FIG. 3.

Confocal IF microscopy analysis of the intracellular distribution of various SARS-CoV replicase subunits in infected Vero E6 cells. (A) Double-labeling experiments (9 h p.i.) using an AF488-coupled IgG fraction purified from an anti-nsp3 serum and antisera recognizing nsp5, nsp12, nsp13, and nsp15. Extensive colocalization of these five nonstructural proteins was observed throughout infection. (B) Double-labeling experiment (9 h p.i.) for SARS-CoV nsp3 and the ERGIC-53 cellular marker protein. (C) Double-labeling experiment (18 h p.i.) for the SARS-CoV nsp13 helicase and the ERGIC-53 cellular marker protein, illustrating the complete separation of the nsp13 and the ERGIC at late time points in infection. (D) Double-labeling experiment (6 h p.i.) for SARS-CoV nsp3 and the viral M protein, which localizes to the Golgi complex at this time point. (E) Labeling for the SARS-CoV M protein at 9 h p.i., showing the spread of the protein throughout the cytoplasm, presumably due to the traffic of progeny virions towards the plasma membrane.
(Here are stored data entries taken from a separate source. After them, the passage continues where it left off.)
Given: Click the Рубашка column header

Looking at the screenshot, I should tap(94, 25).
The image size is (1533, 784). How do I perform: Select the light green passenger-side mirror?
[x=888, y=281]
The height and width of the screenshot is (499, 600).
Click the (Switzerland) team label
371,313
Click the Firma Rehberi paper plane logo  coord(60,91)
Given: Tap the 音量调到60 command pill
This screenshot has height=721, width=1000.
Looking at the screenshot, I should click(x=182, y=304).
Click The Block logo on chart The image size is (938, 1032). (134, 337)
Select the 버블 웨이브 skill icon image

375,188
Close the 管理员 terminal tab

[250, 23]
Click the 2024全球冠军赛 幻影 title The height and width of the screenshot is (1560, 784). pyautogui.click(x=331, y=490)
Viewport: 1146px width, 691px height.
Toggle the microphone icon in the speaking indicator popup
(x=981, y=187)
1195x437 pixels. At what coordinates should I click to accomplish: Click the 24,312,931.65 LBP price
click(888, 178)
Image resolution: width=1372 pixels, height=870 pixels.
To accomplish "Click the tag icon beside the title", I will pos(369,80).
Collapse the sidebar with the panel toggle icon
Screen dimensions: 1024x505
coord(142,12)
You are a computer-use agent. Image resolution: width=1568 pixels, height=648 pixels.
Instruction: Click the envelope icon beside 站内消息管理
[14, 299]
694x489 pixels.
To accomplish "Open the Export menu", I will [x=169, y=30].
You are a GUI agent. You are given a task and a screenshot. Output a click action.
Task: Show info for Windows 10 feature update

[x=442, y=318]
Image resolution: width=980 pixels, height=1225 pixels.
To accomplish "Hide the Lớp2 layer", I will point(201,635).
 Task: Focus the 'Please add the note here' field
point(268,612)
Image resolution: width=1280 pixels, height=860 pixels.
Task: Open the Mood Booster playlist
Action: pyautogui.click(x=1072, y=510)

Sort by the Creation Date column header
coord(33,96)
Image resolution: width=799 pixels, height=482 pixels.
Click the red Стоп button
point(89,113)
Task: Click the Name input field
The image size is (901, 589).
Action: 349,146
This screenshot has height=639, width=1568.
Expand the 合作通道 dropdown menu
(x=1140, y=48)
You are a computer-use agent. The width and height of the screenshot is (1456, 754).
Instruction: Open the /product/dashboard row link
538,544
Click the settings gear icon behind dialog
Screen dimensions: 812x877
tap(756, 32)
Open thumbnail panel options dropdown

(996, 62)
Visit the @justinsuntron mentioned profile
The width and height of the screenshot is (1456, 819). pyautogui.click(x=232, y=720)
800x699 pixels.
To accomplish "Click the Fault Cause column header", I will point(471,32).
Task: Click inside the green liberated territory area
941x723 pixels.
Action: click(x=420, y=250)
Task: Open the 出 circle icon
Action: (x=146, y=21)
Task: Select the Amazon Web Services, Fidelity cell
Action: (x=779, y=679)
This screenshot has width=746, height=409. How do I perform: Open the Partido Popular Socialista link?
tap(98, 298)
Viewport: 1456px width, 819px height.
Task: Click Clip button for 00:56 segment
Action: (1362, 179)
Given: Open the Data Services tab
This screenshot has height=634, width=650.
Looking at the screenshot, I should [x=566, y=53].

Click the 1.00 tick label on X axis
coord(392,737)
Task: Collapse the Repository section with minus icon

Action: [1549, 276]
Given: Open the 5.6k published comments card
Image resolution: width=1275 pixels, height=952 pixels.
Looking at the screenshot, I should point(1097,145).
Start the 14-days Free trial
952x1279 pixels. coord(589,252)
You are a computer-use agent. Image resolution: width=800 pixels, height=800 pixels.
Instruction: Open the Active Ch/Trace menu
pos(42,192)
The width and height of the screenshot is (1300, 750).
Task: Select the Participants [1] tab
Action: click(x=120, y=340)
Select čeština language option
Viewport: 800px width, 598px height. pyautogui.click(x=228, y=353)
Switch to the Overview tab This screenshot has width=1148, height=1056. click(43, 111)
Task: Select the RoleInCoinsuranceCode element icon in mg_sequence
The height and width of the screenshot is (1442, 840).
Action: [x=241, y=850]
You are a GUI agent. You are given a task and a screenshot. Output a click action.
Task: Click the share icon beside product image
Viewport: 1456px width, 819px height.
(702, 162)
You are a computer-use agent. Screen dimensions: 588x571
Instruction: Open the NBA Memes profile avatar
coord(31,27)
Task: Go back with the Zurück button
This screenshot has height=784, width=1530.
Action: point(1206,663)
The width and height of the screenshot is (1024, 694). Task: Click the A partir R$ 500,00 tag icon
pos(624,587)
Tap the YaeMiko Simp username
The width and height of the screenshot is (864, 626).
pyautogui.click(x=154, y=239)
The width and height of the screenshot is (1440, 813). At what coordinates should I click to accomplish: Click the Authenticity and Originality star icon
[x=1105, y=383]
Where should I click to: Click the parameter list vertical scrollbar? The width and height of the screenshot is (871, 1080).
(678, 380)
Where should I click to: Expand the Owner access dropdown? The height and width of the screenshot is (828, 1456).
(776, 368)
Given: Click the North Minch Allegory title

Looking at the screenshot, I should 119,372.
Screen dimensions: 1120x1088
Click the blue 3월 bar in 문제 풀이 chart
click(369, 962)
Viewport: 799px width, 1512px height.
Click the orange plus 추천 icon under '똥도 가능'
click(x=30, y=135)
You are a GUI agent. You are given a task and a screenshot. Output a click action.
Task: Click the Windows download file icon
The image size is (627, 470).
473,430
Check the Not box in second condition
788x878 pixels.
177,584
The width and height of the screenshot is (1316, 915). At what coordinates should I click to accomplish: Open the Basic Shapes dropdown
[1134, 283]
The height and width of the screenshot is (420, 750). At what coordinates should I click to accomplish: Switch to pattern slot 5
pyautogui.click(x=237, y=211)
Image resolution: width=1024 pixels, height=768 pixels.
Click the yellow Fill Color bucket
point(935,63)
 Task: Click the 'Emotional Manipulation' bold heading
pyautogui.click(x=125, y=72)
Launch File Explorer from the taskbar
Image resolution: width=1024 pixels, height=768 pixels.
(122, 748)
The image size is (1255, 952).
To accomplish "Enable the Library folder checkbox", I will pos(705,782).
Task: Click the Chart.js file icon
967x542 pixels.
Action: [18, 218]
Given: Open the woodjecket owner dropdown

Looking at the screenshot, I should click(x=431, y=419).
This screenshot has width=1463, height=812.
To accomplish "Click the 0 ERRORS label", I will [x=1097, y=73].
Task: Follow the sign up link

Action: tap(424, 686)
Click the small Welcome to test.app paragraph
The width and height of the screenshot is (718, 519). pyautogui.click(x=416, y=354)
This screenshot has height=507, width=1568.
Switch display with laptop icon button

Insets illustrate the strong labeling of the region just beneath the plasma membrane. (F) Double-labeling experiment (18 h p.i.) for SARS-CoV nsp3 and M protein, confirming the almost-complete separation of the two proteins also at late time points in infection. (G) Double-labeling experiment (18 h p.i.) using an AF488-coupled IgG fraction purified from an anti-nsp3 serum and an antiserum recognizing nsp13, illustrating the colocalization of the two proteins also at late stages of infection. In general, late in infection, the nsp13 signal was found to decline more rapidly than that of nsp3, suggesting differences in turnover of these two proteins. Bar, 10 μm.